Yeah. And that's not a complete list, that's what I could actually spot from my seat on the very highest row in the ballpark, a position greatly alleviated by the fact that I wasn't sitting in the upper deck, I was in the "Grandstand." Which I'm surprised isn't the name for Standing Room Only seats, actually.

--An entirely empty section at field level and an all-but empty (two residents) section on the mezzanine level. Seatfillers, Oscar-style, can't be far away now, since Yankee management can't possibly be rational enough to drop prices and even reconsider the 3% spike coming in 2010.



--I also heard the humming, annoying ventilation/AC unit all night long. Don't believe what anyone tells you, because that much technology can't be needed to ventilate/cool a stadium on a night as cold as last. I said it. Yankee Stadium becomes a motherfuckin' airship when necessary, and there will be a playoff game played at 30,000 feet, or maybe a battle between Jorge Posada and Kain, captain of the Dragoons. Yep, that's where the last $750 million went.
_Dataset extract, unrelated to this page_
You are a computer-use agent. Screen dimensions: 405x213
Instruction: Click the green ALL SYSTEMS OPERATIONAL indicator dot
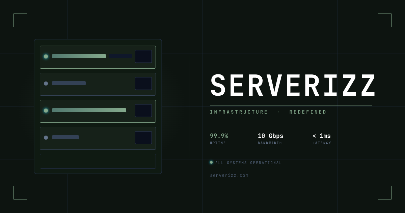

--As far as the experience from the cheap seats is concerned, the above says all. (Thanks to It's About The Money, Stupid.)

--Things I could have seen: another man's dick at the urinals. Not that I'm uncomfortable with the situation, accustomed as I am to the trough situation in Fenway, but a blog whose name I can't say here, amusing as it is, has exposed that there are separators between the urinals in the men's bathrooms at field level...and that's it. But I have to say, the Gruel stand in the Grandstand was fairly filling, and I only got flogged five times over the course of the game, thrice by the same monocled gentleman. Curse my poor blood and my poor luck.

--Oh, and Bret Gardner made one of the hardest catches I've ever seen in person, diving backwards for a well-struck Giambi ball in the 1st, the Yankees, oddly struck out no one until the next to last out of the game, and it was a generally close and entertaining game. But the ballpark gets a C-, effectively a D until prices drop. Two things I didn't get to see were the Yankee Museum (long, long line, and we were there early) and Monument Park turned Monument Cave.



I didn't see Monument Cave, pictured, barely, because Lasko and I didn't understand until leaving that you had to go under the cave to get in, and not under. Burying your history only technically preserves it, insomuch as caves are airtight and free of light. Also, this particularly Cave is a lie. Lest we forget the promise:



Renovated Yankee Stadium was primarily a dump, but New Yankee Stadium is only alive amongst the untouchables, and was overestimating the importance of the rich and fickle even in a pre-September 2008 economy. They attempted to build an all-suite hotel when they would have been better off with an All-Bleacher Stadium. The dream is over.